Evanston’s (IL) Streets Have Become Safer for Cyclists. What’s the Suburb Doing Right?

  • Date: 01/03/2024

In 2022, the latest year complete data is available, 201 people were killed on Chicago’s roadways. Traffic crashes, injuries and deaths have risen in the past decade, following national trends aligning with the proliferation of smartphones and ever-larger vehicles.

As city leaders strain to reverse the trend, Evanston has set a powerful example. Following a coordinated, yearslong effort to slow down drivers, Evanston has seen traffic-related injuries in the last decade fall by nearly half and the city went five years without a death, state records show.

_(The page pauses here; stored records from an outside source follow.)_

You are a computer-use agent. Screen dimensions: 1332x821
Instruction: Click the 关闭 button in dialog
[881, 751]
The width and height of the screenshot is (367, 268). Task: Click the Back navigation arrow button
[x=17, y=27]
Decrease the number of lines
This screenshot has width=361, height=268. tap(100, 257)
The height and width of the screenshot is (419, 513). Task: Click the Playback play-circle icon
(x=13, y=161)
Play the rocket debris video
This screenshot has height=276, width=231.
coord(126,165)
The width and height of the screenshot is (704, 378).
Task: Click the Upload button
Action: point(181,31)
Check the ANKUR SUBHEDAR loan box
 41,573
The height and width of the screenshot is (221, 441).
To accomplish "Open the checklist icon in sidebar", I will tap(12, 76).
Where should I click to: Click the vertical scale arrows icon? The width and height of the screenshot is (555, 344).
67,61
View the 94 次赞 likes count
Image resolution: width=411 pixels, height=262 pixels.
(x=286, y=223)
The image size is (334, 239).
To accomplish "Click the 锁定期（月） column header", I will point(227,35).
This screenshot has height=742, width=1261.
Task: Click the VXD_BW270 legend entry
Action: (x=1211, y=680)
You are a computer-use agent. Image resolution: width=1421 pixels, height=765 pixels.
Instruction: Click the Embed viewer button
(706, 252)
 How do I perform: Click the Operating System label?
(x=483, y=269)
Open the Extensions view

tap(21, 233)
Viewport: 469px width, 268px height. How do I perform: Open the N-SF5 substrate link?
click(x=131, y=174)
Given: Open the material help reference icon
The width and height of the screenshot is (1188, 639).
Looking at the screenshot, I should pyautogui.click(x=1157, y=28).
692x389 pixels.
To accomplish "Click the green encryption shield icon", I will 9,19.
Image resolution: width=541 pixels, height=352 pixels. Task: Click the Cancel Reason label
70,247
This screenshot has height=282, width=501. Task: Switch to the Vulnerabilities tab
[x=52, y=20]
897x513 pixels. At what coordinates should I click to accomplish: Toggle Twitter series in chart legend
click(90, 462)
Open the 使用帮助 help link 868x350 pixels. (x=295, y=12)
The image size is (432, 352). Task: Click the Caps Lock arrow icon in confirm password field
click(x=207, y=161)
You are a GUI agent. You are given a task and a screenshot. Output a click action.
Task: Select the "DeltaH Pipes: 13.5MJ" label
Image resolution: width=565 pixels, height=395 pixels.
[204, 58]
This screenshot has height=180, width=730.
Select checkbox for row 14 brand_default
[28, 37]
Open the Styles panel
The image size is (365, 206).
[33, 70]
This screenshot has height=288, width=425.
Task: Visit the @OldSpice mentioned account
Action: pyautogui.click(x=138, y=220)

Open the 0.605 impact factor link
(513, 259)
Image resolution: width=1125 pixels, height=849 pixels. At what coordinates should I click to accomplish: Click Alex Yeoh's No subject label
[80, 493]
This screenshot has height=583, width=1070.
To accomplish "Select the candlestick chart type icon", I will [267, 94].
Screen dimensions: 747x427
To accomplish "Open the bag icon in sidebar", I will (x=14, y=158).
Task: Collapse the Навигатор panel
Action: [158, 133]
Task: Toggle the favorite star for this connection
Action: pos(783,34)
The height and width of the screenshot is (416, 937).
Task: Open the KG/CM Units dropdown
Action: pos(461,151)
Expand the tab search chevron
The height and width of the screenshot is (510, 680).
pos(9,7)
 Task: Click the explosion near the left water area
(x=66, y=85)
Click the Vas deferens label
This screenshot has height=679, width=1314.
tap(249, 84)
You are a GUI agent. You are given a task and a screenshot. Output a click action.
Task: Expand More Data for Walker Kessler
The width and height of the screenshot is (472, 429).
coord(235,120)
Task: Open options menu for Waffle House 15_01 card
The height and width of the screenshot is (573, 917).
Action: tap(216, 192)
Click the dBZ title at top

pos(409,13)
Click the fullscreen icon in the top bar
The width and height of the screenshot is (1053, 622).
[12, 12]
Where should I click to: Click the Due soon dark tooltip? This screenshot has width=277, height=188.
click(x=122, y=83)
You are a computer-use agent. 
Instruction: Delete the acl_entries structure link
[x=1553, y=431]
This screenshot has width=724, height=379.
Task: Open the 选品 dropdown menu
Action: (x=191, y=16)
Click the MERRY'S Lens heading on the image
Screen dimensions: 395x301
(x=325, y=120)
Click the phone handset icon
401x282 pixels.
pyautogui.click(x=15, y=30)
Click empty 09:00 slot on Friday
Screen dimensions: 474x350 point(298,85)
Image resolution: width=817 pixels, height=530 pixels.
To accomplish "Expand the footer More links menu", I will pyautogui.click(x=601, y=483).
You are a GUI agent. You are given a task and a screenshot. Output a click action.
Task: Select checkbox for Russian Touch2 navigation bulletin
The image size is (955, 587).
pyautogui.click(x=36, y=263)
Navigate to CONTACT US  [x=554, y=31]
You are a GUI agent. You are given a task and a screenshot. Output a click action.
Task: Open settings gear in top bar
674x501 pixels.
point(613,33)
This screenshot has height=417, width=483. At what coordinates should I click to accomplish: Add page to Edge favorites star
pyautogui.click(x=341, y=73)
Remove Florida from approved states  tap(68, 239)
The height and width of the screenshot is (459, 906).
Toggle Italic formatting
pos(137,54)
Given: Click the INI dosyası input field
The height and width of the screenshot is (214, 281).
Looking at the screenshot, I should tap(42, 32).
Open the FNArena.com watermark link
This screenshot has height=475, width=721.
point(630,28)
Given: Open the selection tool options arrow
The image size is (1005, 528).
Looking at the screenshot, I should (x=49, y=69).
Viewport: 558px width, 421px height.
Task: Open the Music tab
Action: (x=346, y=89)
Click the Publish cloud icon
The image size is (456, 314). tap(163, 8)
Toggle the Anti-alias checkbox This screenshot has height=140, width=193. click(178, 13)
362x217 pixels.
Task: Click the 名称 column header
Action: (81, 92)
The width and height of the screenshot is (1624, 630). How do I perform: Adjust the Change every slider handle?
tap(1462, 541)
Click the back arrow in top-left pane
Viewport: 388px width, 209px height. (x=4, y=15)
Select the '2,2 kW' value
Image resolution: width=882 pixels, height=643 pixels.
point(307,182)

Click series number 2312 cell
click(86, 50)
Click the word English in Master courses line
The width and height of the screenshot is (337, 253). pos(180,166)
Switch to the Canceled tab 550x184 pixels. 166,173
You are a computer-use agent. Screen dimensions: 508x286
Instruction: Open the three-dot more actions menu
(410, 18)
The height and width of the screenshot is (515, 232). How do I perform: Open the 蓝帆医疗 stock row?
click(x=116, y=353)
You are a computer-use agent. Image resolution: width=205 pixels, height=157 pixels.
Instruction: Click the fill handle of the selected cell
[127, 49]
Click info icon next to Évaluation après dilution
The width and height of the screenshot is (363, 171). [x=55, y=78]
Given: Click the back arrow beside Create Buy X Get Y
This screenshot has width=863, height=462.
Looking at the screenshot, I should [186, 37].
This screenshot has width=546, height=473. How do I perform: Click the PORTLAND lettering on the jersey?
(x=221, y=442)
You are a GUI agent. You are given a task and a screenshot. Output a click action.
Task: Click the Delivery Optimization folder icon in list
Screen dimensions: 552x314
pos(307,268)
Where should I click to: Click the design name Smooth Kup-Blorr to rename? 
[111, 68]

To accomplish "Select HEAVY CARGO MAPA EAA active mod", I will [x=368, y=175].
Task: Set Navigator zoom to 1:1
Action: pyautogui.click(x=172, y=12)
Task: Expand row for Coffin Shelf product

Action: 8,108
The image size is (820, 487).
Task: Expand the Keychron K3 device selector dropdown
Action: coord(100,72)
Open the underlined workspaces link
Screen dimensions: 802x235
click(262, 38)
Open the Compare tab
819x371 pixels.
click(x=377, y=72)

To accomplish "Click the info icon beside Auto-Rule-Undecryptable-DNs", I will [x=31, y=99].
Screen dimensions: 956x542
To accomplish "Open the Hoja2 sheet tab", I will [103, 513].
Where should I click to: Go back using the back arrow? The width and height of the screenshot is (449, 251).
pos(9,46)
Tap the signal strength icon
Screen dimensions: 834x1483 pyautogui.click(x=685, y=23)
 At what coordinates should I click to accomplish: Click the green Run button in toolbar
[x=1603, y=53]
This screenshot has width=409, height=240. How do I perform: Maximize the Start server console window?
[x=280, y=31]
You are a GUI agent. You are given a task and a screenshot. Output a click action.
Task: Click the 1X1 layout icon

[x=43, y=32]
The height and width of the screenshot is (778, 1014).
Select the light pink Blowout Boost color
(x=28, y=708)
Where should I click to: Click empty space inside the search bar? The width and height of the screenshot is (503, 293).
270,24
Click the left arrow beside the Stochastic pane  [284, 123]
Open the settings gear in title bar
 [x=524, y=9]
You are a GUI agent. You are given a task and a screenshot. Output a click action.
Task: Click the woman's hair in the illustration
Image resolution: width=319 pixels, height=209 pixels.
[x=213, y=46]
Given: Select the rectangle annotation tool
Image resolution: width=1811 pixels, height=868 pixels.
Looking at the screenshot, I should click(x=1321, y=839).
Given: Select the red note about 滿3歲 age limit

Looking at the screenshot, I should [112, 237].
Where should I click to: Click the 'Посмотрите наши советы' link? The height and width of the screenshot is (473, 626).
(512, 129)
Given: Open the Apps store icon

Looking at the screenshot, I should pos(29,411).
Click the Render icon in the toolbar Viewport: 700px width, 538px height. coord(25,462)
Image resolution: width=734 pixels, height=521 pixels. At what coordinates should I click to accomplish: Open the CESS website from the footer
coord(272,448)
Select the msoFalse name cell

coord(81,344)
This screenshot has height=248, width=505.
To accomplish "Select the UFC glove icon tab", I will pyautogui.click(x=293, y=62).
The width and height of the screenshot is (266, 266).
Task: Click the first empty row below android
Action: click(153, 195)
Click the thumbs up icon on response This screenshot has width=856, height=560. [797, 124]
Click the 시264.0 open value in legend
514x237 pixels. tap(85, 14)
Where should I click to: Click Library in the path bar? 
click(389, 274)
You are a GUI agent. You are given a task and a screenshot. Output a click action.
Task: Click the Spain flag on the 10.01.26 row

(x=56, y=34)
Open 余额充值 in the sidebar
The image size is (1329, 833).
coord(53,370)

Evanston’s roadway overhaul dates back to 2009, when the city published a 223-page transportation plan that laid out a strategic foundation for the city’s roadways to balance different modes of transportation.  The plan set no specific goals related to traffic safety, said Lara Biggs, the city’s lead engineer.

“The intent initially was just to create a way for people to safely bike around town,” Biggs said. “But when you put in a bike lane, you almost always have to narrow the traffic lanes, and … people start to naturally slow down.”

The Evanston City Council followed up with multiple ordinances to lower speed limits on major streets, combined with a series of planned “road diets” that narrowed roadways and created barriers that forced drivers to slow down.

Since 2015, Evanston’s Public Works Agency has overseen the construction of barrier-protected bike lanes on Dodge Avenue near Evanston Township High School and on Sheridan Road near the Northwestern University campus, all while budgeting consistent amounts each year for new sidewalk extensions and speed bumps in the most crash-prone spots.